As a (part-time) maintainer of udev: as one major likely consumer of
this I'd *really* prefer some concept here that works without
`losetup` needing to be patched. i.e. we have plenty userspace that
calls LOOP_CONFIGURE or LOOP_SET_FD, not just losetup, and we'd have
to patch them all. In particular in a world of containers it's even
worse: people probably will continue to use old userspaces (mixed with
newer ones) for a very long time (decades!), and those old userpace
won't fill in the fields for the ioctl hence.

Hence, for me it would be essential to have an identifier that is
assigned by the kernel, instead of requiring userspace to assign it,
because userspace won't for a long long time.
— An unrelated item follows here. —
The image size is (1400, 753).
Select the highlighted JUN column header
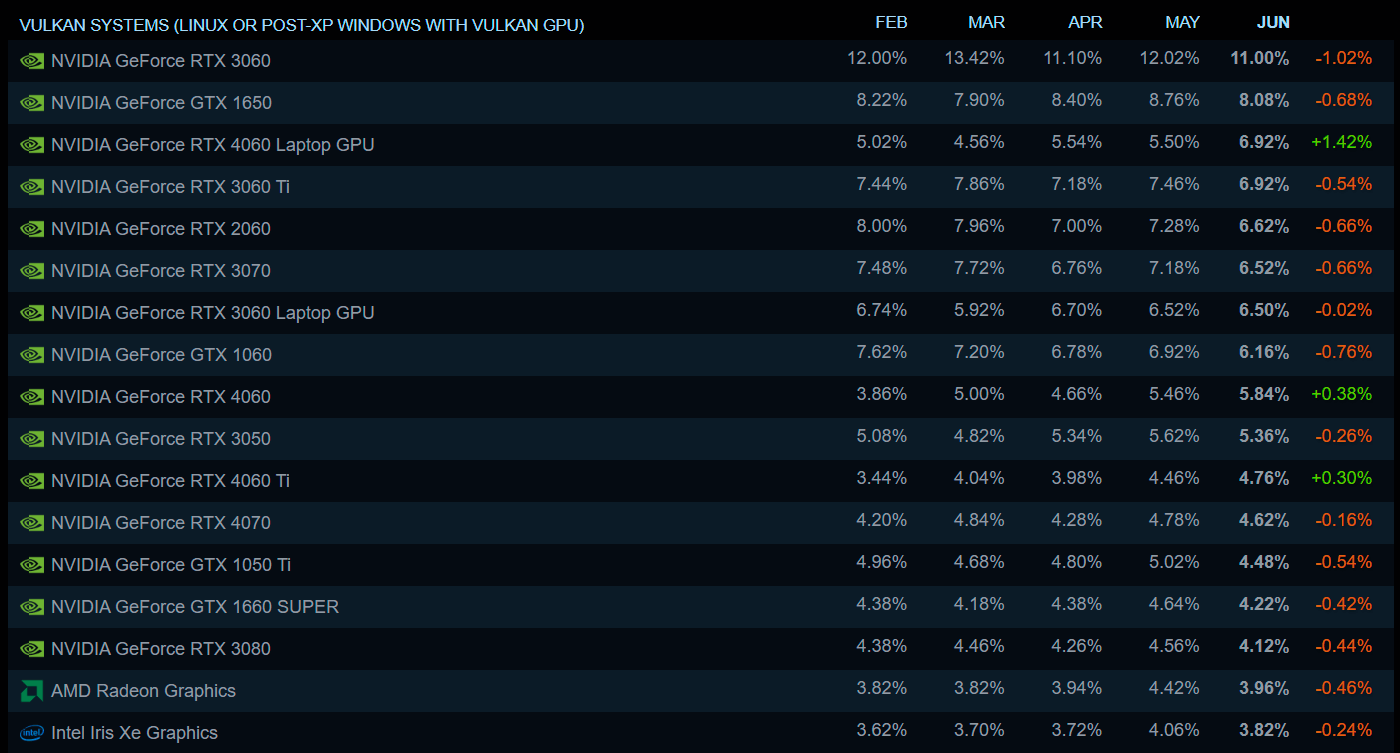(x=1273, y=22)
I'd be OK with a hybrid approach where userspace *can* fill
something in, but doesn't have to in which case the kernel would fill
it in.

That all said, I very much prefer if we'd use a kernel-enforced
"sequence number" or "generation counter" or so for this instead of a
uuid or random cookie or so. Why? because it allows userspace that
monitors things to derive ordering from these ids: when you watch
these events and see a uevent for a device seqno=4711 then you know
that it is from an earlier use than one you see for seqno=8878. UUIDs
can't give you that. That's in particular a nice property since
uevents/netlink are not a reliable transport: messages can get lost
when the socket buffers overrun, or when udev as the uevent broker
gets overloaded. Hence, for a userspace program it's kinda nice to
know whether it' worth waiting for a specific loop device use or if
it's clear that ship has sailed already: i.e. if my own use of a
specific loop device gets seqno 777 then I know it still makes sense
to wait for appropriate uevents as long as I see seqno <= 776. But if
we I see seqneo >= 778 then I know it's not worth waiting anymore and
one component in the uevent message chain has dropped my messages.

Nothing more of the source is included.